Start of Exercise data

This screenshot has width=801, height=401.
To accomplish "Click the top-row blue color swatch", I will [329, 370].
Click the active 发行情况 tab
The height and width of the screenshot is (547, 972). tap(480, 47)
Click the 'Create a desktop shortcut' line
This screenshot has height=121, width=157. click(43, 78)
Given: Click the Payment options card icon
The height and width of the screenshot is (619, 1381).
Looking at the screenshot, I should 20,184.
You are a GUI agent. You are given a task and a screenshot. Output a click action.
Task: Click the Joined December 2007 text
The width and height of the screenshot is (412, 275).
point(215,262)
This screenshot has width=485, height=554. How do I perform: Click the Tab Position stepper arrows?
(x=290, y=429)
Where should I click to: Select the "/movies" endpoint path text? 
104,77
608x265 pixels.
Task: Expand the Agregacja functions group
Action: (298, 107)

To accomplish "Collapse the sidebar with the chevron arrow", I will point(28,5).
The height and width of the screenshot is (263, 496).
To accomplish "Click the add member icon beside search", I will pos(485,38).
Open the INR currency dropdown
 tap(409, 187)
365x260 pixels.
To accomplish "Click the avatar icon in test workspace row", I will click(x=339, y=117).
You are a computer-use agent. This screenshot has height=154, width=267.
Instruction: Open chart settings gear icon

End of Exercise data

Aim of the task: Rewrite all of the data above, replacing every occurrence of "icon" with "button" and leaving everything else unchanged.

Solution:
This screenshot has width=801, height=401.
To accomplish "Click the top-row blue color swatch", I will [329, 370].
Click the active 发行情况 tab
The height and width of the screenshot is (547, 972). tap(480, 47)
Click the 'Create a desktop shortcut' line
This screenshot has height=121, width=157. click(43, 78)
Given: Click the Payment options card button
The height and width of the screenshot is (619, 1381).
Looking at the screenshot, I should 20,184.
You are a GUI agent. You are given a task and a screenshot. Output a click action.
Task: Click the Joined December 2007 text
The width and height of the screenshot is (412, 275).
point(215,262)
This screenshot has width=485, height=554. How do I perform: Click the Tab Position stepper arrows?
(x=290, y=429)
Where should I click to: Select the "/movies" endpoint path text? 
104,77
608x265 pixels.
Task: Expand the Agregacja functions group
Action: (298, 107)

To accomplish "Collapse the sidebar with the chevron arrow", I will point(28,5).
The height and width of the screenshot is (263, 496).
To accomplish "Click the add member button beside search", I will pos(485,38).
Open the INR currency dropdown
 tap(409, 187)
365x260 pixels.
To accomplish "Click the avatar button in test workspace row", I will click(x=339, y=117).
You are a computer-use agent. This screenshot has height=154, width=267.
Instruction: Open chart settings gear button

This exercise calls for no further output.